## BRIEF
Answer these questions using the Frøen Station text below.
(a) How far is Frøen from Stortinget?
(b) How many of the station's platforms remain in use?
(c) How much has Ruter proposed spending on a new station?

══ PAGE EXTRACT ══

Frøen is a rapid transit station situated on the Holmenkollen Line, 3.2 km from Stortinget in the city center. It is situated at an elevation of 59.7 m above mean sea level. The platforms are much shorter than the norm for the metro and only have space for two cars. They each feature a waiting shed and ticket machines. The platform on the platform towards the city center is the only platform of the entire metro network which lacks accessibility, as travelers must traverse a set of stairs.

The station has a unique design as it serves both as an interchange between two lines and a station. The Sognsvann Line runs at the lowest elevation in two parallel tracks. The up-bound Holmenkollen Line track branches off rises steeply and then reaches its platform. Thereafter it passes over the Songsvann Line where it meets up with the down-bound Holmenkollen Line. It runs down and meets the Songsvann Line on the other side, after passing its platform. While the Songsvann Line still used Frøen, the station therefore had four platforms. Now only two remain in use. The unusual layout means that the platforms have a significant difference in elevation

==Future==
Ruter has announced that it intends to close Frøen Station. Both Frøen and Steinerud serve Diakonhjemmet Hospital. Neither is located particularly close, with the hospital being located about midway between the two stops. For Frøen the station is located on a curve, which gives a gap between the train and platform. It is also difficult to build a proper access system to the platforms. Also Steinerud has geographical limitations which make it unsuitable for a modern station. Ruter has therefore proposed spending 150 million Norwegian kroner on a new station which would be about midway between the two and be situated next to the hospital.

═══
══ ENTRIES PROVIDED ══

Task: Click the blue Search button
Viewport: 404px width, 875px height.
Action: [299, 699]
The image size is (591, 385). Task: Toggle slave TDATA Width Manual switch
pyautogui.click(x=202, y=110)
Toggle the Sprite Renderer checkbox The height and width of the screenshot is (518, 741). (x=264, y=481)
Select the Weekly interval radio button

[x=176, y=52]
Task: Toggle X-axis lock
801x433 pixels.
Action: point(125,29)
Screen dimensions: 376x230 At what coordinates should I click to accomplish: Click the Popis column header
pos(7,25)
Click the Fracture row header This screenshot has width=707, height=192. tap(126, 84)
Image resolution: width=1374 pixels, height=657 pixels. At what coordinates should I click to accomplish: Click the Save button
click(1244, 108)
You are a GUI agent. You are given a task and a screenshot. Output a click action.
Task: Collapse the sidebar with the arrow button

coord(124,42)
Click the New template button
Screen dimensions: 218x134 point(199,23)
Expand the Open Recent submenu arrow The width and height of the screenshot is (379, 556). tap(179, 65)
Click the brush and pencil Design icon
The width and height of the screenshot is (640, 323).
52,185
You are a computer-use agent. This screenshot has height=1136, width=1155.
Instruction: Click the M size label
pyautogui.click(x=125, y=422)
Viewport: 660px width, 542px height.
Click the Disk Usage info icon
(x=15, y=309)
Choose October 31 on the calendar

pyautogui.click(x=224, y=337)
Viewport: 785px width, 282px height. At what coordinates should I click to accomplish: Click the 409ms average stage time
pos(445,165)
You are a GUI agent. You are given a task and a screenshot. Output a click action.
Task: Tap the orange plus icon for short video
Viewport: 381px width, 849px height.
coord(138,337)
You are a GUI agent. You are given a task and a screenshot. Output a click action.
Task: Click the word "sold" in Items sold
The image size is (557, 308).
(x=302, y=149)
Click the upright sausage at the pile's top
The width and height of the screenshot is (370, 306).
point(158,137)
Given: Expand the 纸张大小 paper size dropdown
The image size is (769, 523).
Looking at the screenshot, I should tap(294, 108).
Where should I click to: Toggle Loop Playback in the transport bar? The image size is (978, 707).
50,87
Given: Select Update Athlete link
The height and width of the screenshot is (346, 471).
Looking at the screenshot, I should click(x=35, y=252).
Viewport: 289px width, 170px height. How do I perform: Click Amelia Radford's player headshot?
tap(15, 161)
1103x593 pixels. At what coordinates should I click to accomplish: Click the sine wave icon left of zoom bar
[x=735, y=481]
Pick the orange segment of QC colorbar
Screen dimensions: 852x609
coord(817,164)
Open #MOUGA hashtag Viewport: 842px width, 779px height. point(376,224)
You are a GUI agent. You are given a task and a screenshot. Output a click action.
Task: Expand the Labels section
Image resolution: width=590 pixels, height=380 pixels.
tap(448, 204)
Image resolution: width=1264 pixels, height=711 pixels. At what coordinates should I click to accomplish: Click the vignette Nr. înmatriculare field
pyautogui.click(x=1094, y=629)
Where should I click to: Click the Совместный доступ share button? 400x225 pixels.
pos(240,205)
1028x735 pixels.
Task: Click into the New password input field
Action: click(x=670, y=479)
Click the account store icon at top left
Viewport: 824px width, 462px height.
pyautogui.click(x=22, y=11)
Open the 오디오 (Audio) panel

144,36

═══

## WRITTEN REPLY
(a) 3.2 km
(b) Two
(c) 150 million Norwegian kroner